İslam'ın tamamı tamıyla uygulanıp otorite sahibi olduğu dönemlerde valilerin,
hakimlerin ve devlet memurlarının aylık ücretleriyle bu günkü çağdaş
sömürgeci devletlerin vali, hakim ve memurlarına verilen yüksek miktardaki
ücretler arasında bir karşılaştırma yapıldığında İslam'ın, savaş ve
zaferleri ile, milletlerin başına bela olan sömürgeciler arasındaki
büyük fark ortaya çıkar.
Horasan, İran, Irak, Mısır gibi ülkelerin o dönemlerdeki valilerine
verilen aylık, bugünkü sömürgeci devletlerin en küçük memuruna verilen
aylık kadar dahi yoktu.

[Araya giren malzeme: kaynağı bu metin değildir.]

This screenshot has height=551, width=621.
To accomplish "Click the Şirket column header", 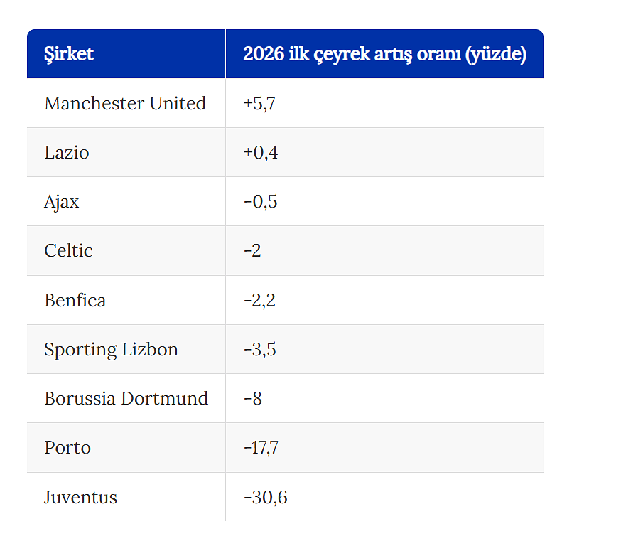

Allah Resulünün büyük halifesi büyük Sıddık
Ebu Bekir (r.a.) hazretleri koca bir devletin başkanı olduğu halde aldığı
aylık yüz rupiyi geçmezdi. Onun yerine geçen koca halife büyük adalet
örneği Ömer (r.a.) hazretleri bile devlet hazinesinden bugünkü para
ile yüz elli rupiye alıyordu. Oysa devlet hazinesi yapılan fetihlerle
oldukça zenginleşmişti. İran ve Bizans hazineleri Medine'ye akıyordu.
Devletin hazinesi de Hz. Ömer'in (r.a,) elindeydi. Dilediği kişiyi altın
ve gümüş içerisinde isterse yüzdürebilirdi. Ancak adalet örneği halife
Ömer (r.a.), ayda yüz elli rupi ile orta halli bir vatandaşın yaşadığı
gibi yaşıyordu. Bazıları Müslümanların yaptıkları geniş zaferleri sömürgecilikle
karıştırırlar. Ancak İslam zaferleri ile sömürge imparatorlukları çok
çok farklı şeylerdir. Müslümanlar büyük ülkeler fethettiler, ancak kesinlikle
sömürgecilik yapmadılar.
İşte kılıktan kılığa sokmak, gerçek yönünü inkar etmek için imansızların
sürekli saptırmaya çalıştırdıkları "Allah yolunda cihad" ülküsünün
gerçek yönü.
Şimdi şöyle düşünebilirsiniz; "Nerede o güzel güzel sözünü ettiğiniz,
yükümlülük ve hedeflerim anlattığınız müslüman topluluk?.. Peki nereye
gömüldü asıl içeriğini açıklamaya çalıştığınız cihad ülküsü? Altı yüz
milyon müslüman topluluğundan hangi birisi o ilahi sisteme sarılıyor?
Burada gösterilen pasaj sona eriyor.